Pointing data for text and elements
* begin *

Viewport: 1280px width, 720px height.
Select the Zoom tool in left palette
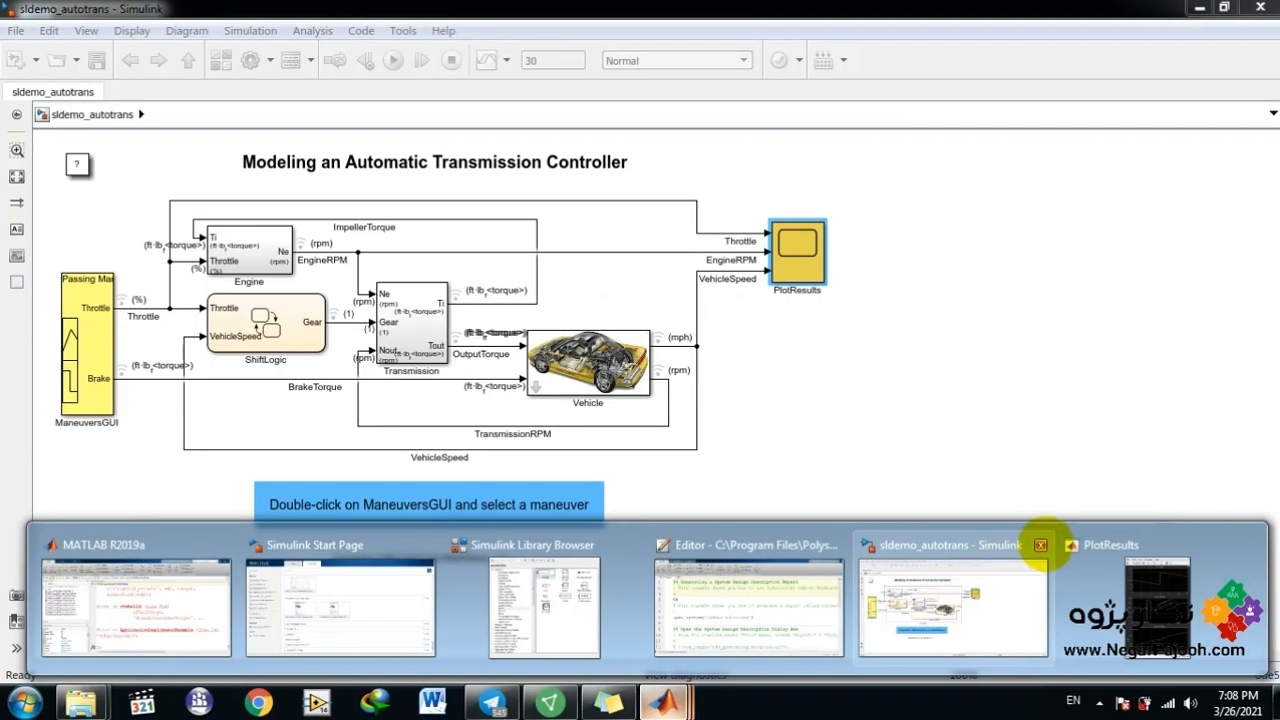coord(17,151)
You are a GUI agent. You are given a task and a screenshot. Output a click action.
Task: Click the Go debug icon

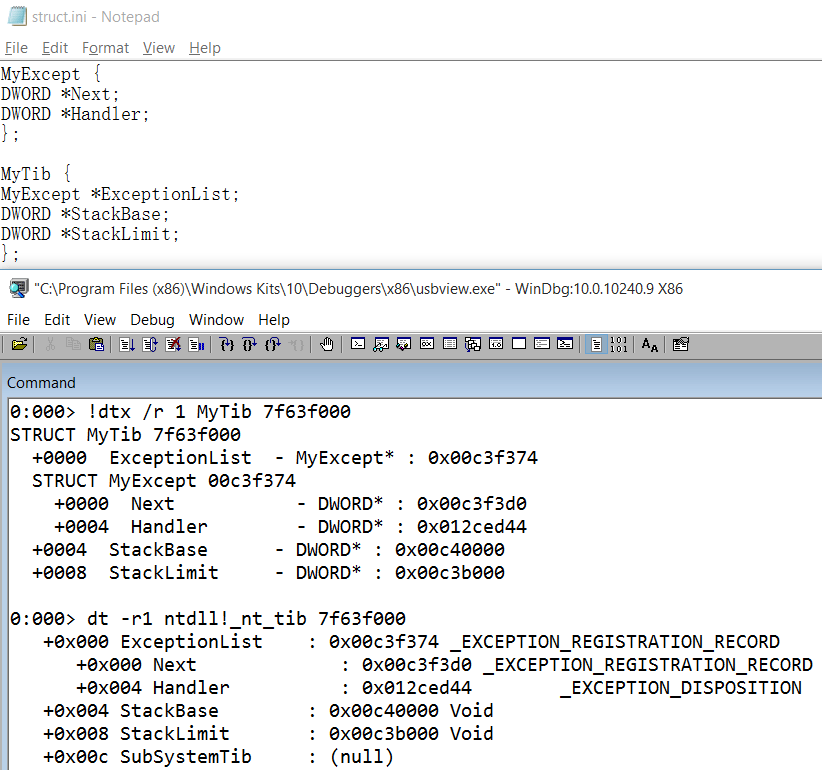pos(126,343)
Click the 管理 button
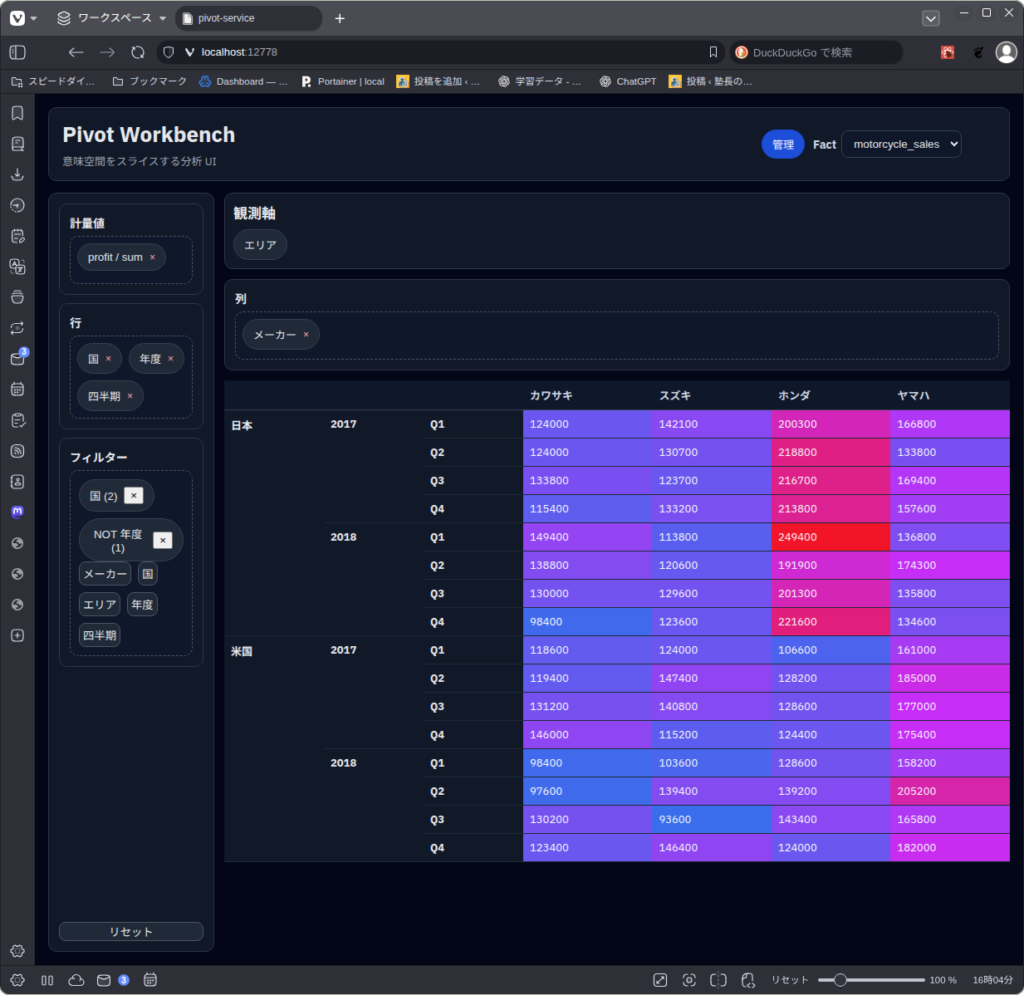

* end *

- [What you will do] Extract, verbatim, the stretch of the data from the line containing "You are a GUI" through the end of the data. Leave the pictures out of the answer.

- [Response to this task]
You are a GUI agent. You are given a task and a screenshot. Output a click action.
Task: Click the Go debug icon

pos(126,343)
Click the 管理 button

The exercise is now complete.